* [What is required] Would you copy out each line of the records below that includes the word "Cabas"?

* [Supplied data]
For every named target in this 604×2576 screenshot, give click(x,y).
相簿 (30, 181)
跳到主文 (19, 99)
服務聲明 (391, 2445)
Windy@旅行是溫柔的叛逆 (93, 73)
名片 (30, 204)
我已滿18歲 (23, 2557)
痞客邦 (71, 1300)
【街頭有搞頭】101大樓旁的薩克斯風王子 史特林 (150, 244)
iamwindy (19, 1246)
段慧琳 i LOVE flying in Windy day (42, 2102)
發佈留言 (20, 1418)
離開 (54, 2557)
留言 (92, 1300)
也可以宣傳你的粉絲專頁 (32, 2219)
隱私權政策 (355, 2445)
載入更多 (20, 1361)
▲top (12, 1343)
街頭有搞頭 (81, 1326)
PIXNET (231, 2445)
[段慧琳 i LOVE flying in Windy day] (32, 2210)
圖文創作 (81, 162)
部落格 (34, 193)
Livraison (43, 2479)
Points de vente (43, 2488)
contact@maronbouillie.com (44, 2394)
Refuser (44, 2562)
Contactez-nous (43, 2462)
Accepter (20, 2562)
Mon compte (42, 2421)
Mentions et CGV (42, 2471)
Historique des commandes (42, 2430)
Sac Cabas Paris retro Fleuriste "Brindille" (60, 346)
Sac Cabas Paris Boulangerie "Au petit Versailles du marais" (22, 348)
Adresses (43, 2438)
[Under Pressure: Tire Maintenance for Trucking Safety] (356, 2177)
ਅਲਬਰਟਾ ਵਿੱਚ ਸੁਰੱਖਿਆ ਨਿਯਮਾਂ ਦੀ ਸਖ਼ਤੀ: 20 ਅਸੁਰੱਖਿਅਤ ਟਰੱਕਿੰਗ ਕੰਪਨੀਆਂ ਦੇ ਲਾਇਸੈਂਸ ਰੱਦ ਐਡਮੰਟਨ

* [Answer]
Sac Cabas Paris retro Fleuriste "Brindille" (60, 346)
Sac Cabas Paris Boulangerie "Au petit Versailles du marais" (22, 348)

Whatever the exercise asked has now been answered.